+++ SOURCE DATA +++
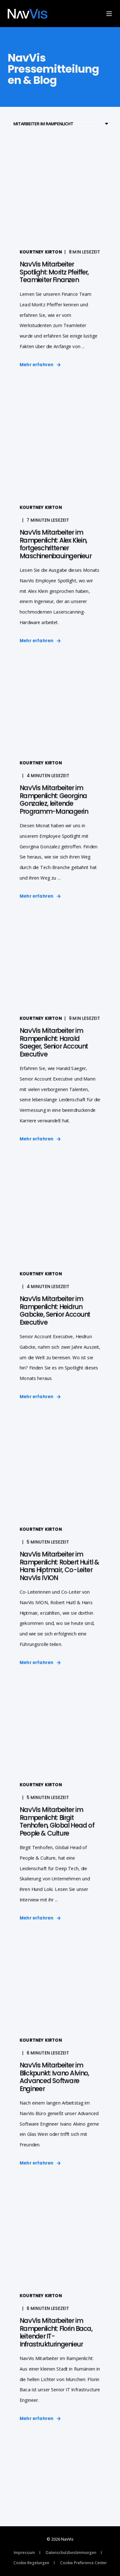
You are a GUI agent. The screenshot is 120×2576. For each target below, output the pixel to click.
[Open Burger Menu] (109, 13)
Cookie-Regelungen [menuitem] (31, 2562)
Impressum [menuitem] (24, 2552)
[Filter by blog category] (60, 123)
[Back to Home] (27, 14)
+++
◆ DO THIS
Give every line of the entries above as a Markdown table with a Row column for the line number and a Text column for the line itself. Skip blank lines, and leave the picture out.

◆ COMPLETE ANSWER
| Row | Text |
|---|---|
| 1 | You are a GUI agent. The screenshot is 120×2576. For each target below, output the pixel to click. |
| 2 | [Open Burger Menu] (109, 13) |
| 3 | Cookie-Regelungen [menuitem] (31, 2562) |
| 4 | Impressum [menuitem] (24, 2552) |
| 5 | [Filter by blog category] (60, 123) |
| 6 | [Back to Home] (27, 14) |